▸ **Text block**:
The topic the speaker chose could not have been more perfect for me.  It was about feeling responsible for other people and not focusing on yourself.  For SO LONG I felt responsible for my boyfriend, especially at the end of our relationship when he was hospitalized and so ill.  I put him and his health and his alcoholism first and I knew he really needed me.  It was all about him, but really most of our relationship was that way.  He said something to me right after our dog died…he said, “I knew I wasn’t taking the best care of her, but I also knew that you would.”  I thought I was helping him, but really all I was doing was taking away any responsibilities or consequences.  In reality, I was making it very easy for him to drink, because he knew I would hold everything else together.

Someone in the meeting said that they often get lost in other people because it feels makes them feel safe.  I recognized that is exactly what I have been doing these past few months, since everything in my life became complete chaos.  My sister bought a house at the end of June and ALL I have done this summer is help her pack, move, decorate, etc her house.  I also have been helping her with her two year old daughter.  I obviously love spending time with my niece, but I know I have been hiding in their lives and their new home as a way of avoiding my own.  I also realize that I have been trying to do EVERYTHING for my sister, whether it be at her house or helping with the baby.  Another member of the Al-Anon group spoke tonight and said that they always want to be needed because if they are not doing things for other people, they feel worthless, like they have nothing else to offer.  That is how I feel about myself right now and I am aware that I have transferred a lot of my codependent tendencies from my exboyfriend to my sister.

So, here are my takeaways from tonight’s meeting…

  1. I am not responsible for anyone else’s behavior.  I should not feel guilty that I can’t be supportive of someone who is harmful to my emotional well being. I am only responsible for myself.
  2. I cannot save anyone, especially those who do not want to save themselves; people need to face the consequences of their actions. 
  3. I have to stop trying to do everything for other people and start realizing I have more to offer.  People will still care about me and want to spend time with me, even if I am not “doing” things for them.  I have to stop needing to constantly feel needed.
  4. No. More. Hiding.  As much as I love my sister, my niece and their new lovely home, I must have my own life and enjoy the time I spend at my own house.

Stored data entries

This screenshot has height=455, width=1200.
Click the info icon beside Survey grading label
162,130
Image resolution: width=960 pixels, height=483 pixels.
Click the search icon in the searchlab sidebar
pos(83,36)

▸ **Problems to solve**:
**A)** Do these statements agree with the meeting reflection? Give yes or no for each, with the deciding words of the text quoted exactly. (i) The writer's sister bought a house at the end of June. (ii) The writer's niece is three years old. (iii) The writer came to see that helping the boyfriend made it easy for him to drink.
**B)** Echo everything in the meeting reflection from "2. I cannot" down to "constantly feel needed.".

▸ **Outputs for the tasks**:
**A)**
(i) Yes: "My sister bought a house at the end of June"
(ii) No: "I also have been helping her with her two year old daughter."
(iii) Yes: "In reality, I was making it very easy for him to drink, because he knew I would hold everything else together."

**B)**
2. I cannot save anyone, especially those who do not want to save themselves; people need to face the consequences of their actions. 
  3. I have to stop trying to do everything for other people and start realizing I have more to offer.  People will still care about me and want to spend time with me, even if I am not “doing” things for them.  I have to stop needing to constantly feel needed.